White boxes and labels are predictions, while the same in red is ground truth.

In [0]:
outputs_classifier = []
outputs_localizer = []
outputs_both = []
results_from_all_three_stages(1,5)

3-stages-heatmaps-batch-1.png

In [0]:
outputs_classifier = []
outputs_localizer = []
outputs_both = []
results_from_all_three_stages(2,5)

3-stages-heatmaps-batch-2.png

In [0]:
outputs_classifier = []
outputs_localizer = []
outputs_both = []
results_from_all_three_stages(3,5)

3-stages-heatmaps-batch-3.png

Since posting a whole bunch of images on the blog isn't feasible, I've run these experiments on a much bigger set here and here.
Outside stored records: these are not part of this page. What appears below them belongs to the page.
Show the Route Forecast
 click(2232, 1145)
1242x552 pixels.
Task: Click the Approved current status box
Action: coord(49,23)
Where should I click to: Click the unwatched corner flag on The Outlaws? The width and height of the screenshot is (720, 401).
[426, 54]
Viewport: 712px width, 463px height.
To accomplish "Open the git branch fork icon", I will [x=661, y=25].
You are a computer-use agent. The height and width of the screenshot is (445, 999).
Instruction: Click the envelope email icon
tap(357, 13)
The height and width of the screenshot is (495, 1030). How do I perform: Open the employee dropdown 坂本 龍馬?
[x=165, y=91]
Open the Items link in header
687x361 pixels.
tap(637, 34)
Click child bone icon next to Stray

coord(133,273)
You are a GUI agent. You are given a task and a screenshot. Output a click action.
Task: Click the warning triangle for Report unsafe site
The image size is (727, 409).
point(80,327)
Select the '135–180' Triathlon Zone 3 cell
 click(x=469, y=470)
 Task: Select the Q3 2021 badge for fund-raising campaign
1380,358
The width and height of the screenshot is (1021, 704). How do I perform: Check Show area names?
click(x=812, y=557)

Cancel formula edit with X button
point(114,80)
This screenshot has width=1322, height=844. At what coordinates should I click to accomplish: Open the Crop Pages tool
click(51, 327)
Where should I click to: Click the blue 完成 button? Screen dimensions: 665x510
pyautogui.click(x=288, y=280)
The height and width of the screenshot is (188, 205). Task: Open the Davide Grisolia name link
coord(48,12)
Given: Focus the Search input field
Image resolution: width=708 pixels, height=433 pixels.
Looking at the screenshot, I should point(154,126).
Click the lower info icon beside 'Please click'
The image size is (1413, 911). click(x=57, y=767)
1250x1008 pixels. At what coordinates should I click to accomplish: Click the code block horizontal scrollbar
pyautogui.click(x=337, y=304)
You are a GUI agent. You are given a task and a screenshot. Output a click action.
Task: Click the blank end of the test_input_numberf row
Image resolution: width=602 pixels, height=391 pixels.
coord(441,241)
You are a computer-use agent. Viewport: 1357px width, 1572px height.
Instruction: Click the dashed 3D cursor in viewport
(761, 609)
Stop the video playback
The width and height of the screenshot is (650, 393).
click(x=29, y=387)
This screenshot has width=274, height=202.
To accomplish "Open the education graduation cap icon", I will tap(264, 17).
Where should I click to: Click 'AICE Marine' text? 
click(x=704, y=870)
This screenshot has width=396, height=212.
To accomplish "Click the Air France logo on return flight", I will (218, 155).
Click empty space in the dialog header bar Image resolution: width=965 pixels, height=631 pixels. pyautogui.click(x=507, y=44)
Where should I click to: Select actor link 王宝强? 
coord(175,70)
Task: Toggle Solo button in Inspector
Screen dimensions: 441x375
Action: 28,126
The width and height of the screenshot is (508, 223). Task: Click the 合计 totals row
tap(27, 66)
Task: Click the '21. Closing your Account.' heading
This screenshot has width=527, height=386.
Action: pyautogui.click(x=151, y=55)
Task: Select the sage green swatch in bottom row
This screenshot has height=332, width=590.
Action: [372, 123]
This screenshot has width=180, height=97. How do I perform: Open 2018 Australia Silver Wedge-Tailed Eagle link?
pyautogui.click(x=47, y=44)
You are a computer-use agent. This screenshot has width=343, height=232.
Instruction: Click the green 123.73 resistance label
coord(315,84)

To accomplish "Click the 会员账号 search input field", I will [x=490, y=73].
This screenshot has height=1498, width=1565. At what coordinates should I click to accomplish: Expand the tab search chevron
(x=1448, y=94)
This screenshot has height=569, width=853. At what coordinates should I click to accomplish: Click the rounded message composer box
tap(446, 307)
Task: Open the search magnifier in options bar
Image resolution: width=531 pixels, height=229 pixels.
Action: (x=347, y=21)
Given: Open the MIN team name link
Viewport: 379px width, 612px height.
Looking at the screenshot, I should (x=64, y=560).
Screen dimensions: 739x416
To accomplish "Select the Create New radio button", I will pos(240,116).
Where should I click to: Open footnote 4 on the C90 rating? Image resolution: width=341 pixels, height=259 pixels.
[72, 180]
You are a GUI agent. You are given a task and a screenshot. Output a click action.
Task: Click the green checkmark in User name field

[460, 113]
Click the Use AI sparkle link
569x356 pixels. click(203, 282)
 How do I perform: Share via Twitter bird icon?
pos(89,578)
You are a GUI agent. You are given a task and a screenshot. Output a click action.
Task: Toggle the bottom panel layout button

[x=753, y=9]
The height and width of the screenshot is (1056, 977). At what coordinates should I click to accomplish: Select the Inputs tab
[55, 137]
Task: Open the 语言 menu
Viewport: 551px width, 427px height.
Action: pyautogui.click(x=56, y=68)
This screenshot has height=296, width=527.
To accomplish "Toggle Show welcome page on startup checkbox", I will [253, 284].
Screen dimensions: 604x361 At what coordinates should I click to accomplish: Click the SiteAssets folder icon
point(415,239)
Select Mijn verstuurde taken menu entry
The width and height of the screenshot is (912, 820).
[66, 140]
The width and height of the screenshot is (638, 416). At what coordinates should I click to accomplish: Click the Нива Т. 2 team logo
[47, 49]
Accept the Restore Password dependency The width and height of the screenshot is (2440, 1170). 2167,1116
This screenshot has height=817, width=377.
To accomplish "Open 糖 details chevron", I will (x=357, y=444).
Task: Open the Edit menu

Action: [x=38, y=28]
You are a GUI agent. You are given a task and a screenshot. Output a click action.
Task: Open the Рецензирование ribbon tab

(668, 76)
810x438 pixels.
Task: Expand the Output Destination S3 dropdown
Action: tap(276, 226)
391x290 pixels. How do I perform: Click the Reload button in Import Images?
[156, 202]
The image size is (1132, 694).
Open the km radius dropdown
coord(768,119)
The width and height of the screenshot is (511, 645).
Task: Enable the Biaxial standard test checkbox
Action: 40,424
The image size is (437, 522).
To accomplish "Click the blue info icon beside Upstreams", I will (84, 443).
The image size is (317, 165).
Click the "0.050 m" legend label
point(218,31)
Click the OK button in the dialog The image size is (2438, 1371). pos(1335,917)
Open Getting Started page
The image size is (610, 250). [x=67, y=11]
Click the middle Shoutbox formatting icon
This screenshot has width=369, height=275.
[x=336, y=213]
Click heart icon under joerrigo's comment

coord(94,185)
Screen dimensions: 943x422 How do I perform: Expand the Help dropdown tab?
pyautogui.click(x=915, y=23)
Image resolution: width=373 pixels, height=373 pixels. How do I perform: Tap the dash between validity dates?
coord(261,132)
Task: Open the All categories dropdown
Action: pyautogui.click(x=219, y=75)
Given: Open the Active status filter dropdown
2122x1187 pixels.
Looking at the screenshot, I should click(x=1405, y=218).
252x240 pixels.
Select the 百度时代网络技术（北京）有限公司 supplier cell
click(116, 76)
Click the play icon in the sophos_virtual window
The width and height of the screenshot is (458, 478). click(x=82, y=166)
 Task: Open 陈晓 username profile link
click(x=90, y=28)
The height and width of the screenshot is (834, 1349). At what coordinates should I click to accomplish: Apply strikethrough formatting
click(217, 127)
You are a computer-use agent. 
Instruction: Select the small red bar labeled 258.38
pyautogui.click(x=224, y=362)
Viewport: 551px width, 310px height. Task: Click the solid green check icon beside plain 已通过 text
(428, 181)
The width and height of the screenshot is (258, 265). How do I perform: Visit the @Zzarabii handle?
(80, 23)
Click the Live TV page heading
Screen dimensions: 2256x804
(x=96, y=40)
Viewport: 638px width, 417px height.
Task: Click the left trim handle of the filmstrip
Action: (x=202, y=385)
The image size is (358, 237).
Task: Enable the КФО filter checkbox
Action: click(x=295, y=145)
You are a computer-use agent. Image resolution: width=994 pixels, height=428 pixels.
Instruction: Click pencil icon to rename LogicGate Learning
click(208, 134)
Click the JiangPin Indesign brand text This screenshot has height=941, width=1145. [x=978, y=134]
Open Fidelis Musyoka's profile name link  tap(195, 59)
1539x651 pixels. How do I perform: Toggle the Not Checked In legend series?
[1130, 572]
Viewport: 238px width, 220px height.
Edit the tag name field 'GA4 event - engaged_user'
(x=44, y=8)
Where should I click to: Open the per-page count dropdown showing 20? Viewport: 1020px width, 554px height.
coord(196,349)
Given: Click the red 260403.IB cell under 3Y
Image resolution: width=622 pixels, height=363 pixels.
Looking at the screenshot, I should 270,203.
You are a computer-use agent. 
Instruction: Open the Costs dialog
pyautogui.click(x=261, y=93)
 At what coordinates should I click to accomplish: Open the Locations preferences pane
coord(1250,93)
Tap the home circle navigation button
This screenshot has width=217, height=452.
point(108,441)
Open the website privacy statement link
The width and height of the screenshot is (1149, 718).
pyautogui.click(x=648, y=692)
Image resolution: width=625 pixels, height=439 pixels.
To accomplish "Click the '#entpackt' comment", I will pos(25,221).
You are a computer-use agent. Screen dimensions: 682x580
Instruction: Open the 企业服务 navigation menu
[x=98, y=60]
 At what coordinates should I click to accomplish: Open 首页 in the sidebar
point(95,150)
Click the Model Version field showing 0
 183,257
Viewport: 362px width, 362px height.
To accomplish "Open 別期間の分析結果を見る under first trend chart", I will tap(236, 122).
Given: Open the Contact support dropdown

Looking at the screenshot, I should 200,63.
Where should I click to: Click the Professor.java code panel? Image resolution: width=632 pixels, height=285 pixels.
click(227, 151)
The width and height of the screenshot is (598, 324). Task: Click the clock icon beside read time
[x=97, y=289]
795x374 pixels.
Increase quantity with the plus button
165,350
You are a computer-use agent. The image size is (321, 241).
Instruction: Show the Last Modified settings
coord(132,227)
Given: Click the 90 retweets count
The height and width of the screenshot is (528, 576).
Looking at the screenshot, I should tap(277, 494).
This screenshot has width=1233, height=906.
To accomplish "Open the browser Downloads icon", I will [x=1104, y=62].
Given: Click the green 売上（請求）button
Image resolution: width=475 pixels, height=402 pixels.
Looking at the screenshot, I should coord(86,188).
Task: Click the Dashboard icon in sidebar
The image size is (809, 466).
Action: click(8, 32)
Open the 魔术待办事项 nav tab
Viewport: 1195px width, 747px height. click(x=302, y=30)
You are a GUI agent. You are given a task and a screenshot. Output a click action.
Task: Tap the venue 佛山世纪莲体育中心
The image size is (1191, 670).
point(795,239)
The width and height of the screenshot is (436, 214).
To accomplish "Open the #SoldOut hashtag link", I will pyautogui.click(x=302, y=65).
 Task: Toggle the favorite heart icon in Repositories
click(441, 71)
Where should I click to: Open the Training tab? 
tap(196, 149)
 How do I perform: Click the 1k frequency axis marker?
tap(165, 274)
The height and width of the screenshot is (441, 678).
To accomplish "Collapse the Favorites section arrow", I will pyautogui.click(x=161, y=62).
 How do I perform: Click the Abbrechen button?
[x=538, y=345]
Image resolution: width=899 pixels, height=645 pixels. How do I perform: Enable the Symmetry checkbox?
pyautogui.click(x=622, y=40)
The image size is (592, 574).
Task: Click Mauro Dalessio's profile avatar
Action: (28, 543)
These notebooks are quite big in size so I recommend viewing them on nbviewer.

It seems that combining both tasks in a single network has mildly modified the behaviour of both tasks individually. Also, the heat-maps for stage 2 and stage 3 are almost similar, but the bounding boxes in stage 3 seem to be quite different than those in stage 2. The model is obviously performing poorly on images containing more than one clearly visible objects.

This concludes single object detection. I'll resume this exploration with multiple objects detection in upcoming posts.